WHAT IS BEING ASKED: Print the passage about prostate cancer diagnoses in Sweden and the United States, word for word and in full.

DOCUMENT PASSAGE:
------------------------------------
While men receiving a prostate cancer diagnosis abroad may react similarly to men in the United States, it's not clear how applicable this study would be, given differences in screening and treatments between the United States and Sweden.
For example, given that men in Sweden tend to be screened less, their disease is sometimes caught in later stages, making it more likely that hormonal therapy will be necessary, and the resultant side effects may create more anxiety.
"We're pursuing that actively, looking at the U.S. statistics," said Stampfer, although he said that data available for the United States is not as clear as that available in Sweden, and so doing a similar study would prove difficult. However, he said, "It looks like the overall, broad pattern would be similar in the U.S."
Stampfer said he was encouraged by the fact that men in later years of the study were less likely to suffer heart problems following a diagnosis of prostate cancer.
"In more recent times, the public has gotten more sophisticated, better information and realizes a cancer diagnosis is not a death sentence," he said. "It no longer carries as much of that horrible sense of doom that it used to."
------------------------------------
INFORMATION SUPPLIED:
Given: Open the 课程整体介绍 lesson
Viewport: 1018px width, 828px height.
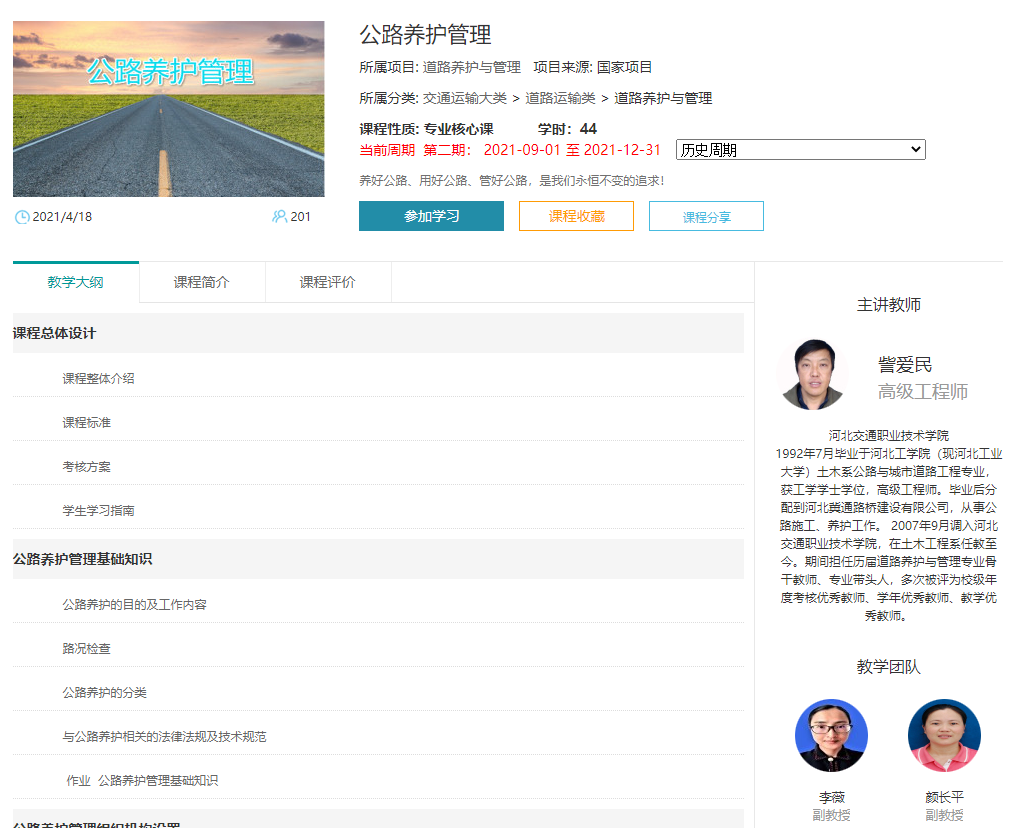Looking at the screenshot, I should pos(98,378).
------------------------------------
TASK SOLUTION:
While men receiving a prostate cancer diagnosis abroad may react similarly to men in the United States, it's not clear how applicable this study would be, given differences in screening and treatments between the United States and Sweden.
For example, given that men in Sweden tend to be screened less, their disease is sometimes caught in later stages, making it more likely that hormonal therapy will be necessary, and the resultant side effects may create more anxiety.
"We're pursuing that actively, looking at the U.S. statistics," said Stampfer, although he said that data available for the United States is not as clear as that available in Sweden, and so doing a similar study would prove difficult. However, he said, "It looks like the overall, broad pattern would be similar in the U.S."
Stampfer said he was encouraged by the fact that men in later years of the study were less likely to suffer heart problems following a diagnosis of prostate cancer.
"In more recent times, the public has gotten more sophisticated, better information and realizes a cancer diagnosis is not a death sentence," he said. "It no longer carries as much of that horrible sense of doom that it used to."